Excerpted records:

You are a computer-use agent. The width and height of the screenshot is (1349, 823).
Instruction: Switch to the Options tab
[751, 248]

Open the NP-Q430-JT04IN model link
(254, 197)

==

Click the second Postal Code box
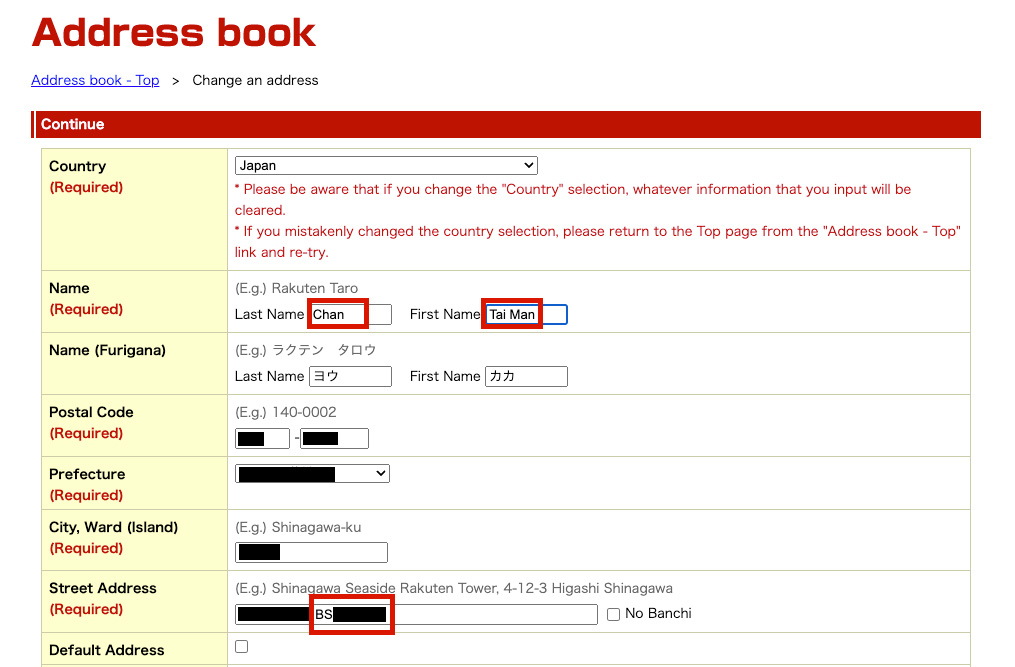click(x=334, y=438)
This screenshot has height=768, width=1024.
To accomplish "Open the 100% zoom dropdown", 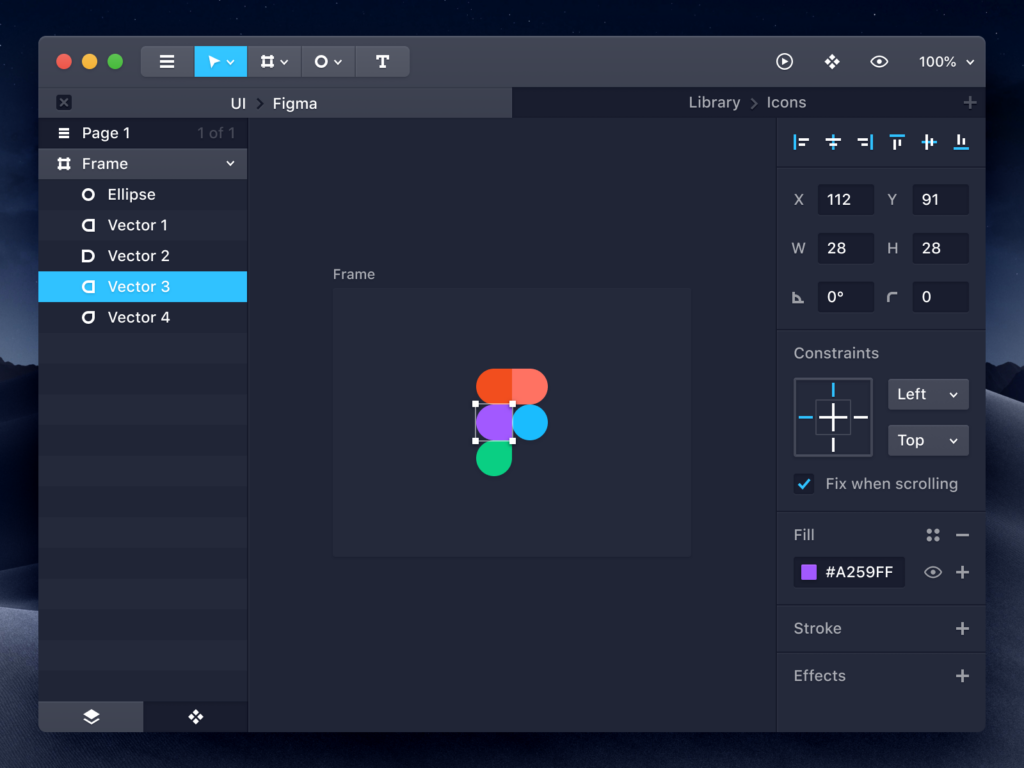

Task objective:
If a line in the entries contains "width", copy it.

Written answer:
You are a computer-use agent. The width and height of the screenshot is (1349, 823).
This screenshot has height=768, width=1024.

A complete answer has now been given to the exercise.